Die Union im Bundestag lehnt eine verpflichtende Aufnahme des Sexualstrafrechts in die Juristenausbildung ab und warnt vor einer Überfrachtung des Studiums. Rechtspolitikerinnen von CSU und SPD bewerten die Bedeutung des Themas für Ausbildung und Opferschutz unterschiedlich und verweisen auf die Zuständigkeit der Länder.

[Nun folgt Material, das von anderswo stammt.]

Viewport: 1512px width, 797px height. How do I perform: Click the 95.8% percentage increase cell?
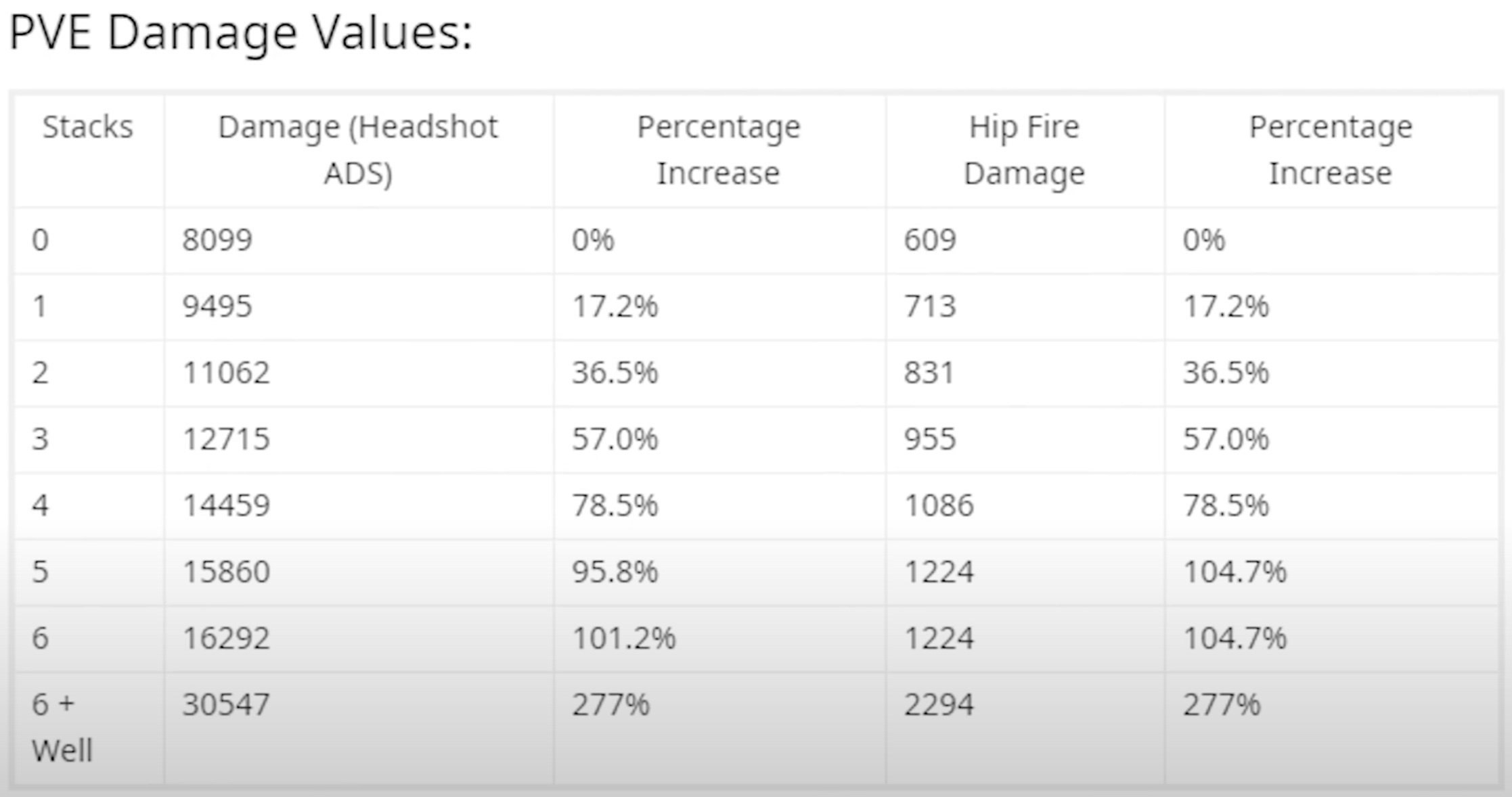click(615, 572)
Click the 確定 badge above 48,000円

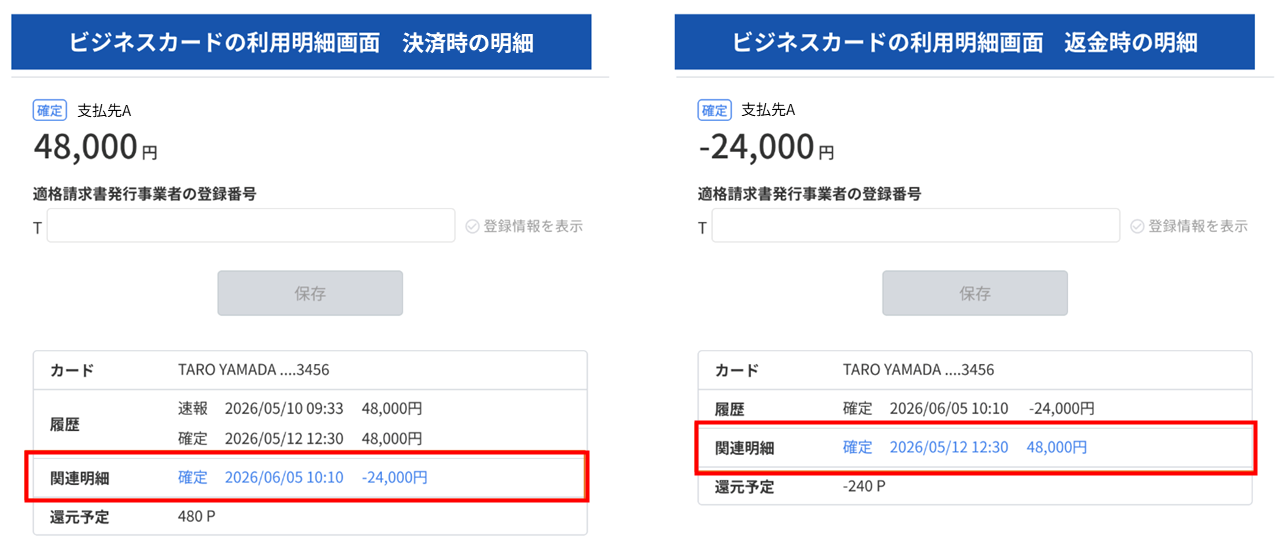click(x=49, y=110)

Union warnt vor Überfrachtung der Juristenausbildung
Rechtspolitikerin Susanne Hierl (CSU) hat sich gegen eine verpflichtende Verankerung des Sexualstrafrechts in der Ausbildung von Juristen ausgesprochen. „Das Sexualstrafrecht ist zweifellos ein sensibles und praktisch bedeutsames Rechtsgebiet“, sagte sie der „Welt“ (Freitagausgabe). „Aber wir dürfen die juristische Ausbildung nicht mit immer neuen Pflichtvorgaben überfrachten. Eine exzellente juristische Ausbildung lebt vom methodischen Fundament.“
Hierl sprach sich dafür aus, den Universitäten Spielräume bei der inhaltlichen Ausgestaltung des Studiums zu lassen. Sie forderte, den Fakultäten den „Freiraum“ zu lassen, Schwerpunkte selbst zu setzen, „statt die Ausbildung durch starre staatliche Vorgaben zu verengen“.

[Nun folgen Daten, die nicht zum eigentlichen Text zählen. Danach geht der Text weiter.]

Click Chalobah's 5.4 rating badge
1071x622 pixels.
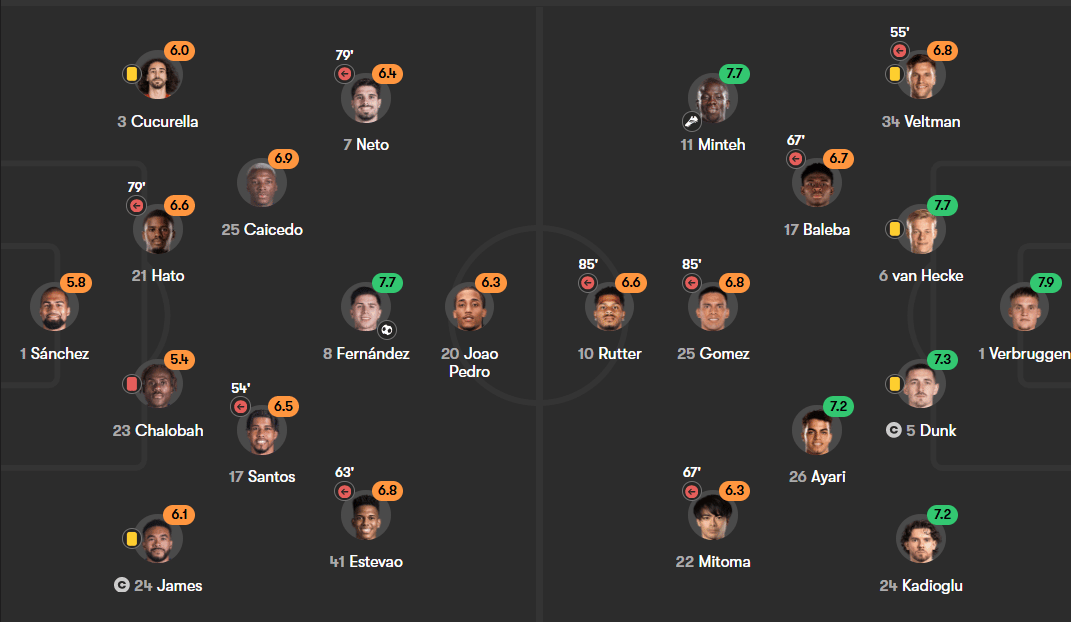tap(179, 359)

SPD setzt auf Sexualstrafrecht für besseren Opferschutz
Anders bewertet Rechtspolitikerin Carmen Wegge (SPD) die Frage nach der Rolle des Sexualstrafrechts im Jurastudium. „Das Jura-Studium ist der richtige Ansatzpunkt, um den Opferschutz zu verbessern und zu einer gerechteren Rechtsprechung zu kommen“, sagte sie der Zeitung „Welt“. Wer später in Strafverfolgungsbehörden, Gerichten oder als Strafverteidiger arbeite, müsse sich mit dem Thema befassen.
Nach Auffassung Wegges sollte die sogenannte „Istanbul-Konvention“, also die Europaratskonvention zur Beseitigung von Gewalt gegen Frauen und häuslicher Gewalt, „spätestens zum 2. Examen Pflichtstoff sein“. Im Hörsaal sollte es dabei eine „sichere Lernumgebung“ für Betroffene geben.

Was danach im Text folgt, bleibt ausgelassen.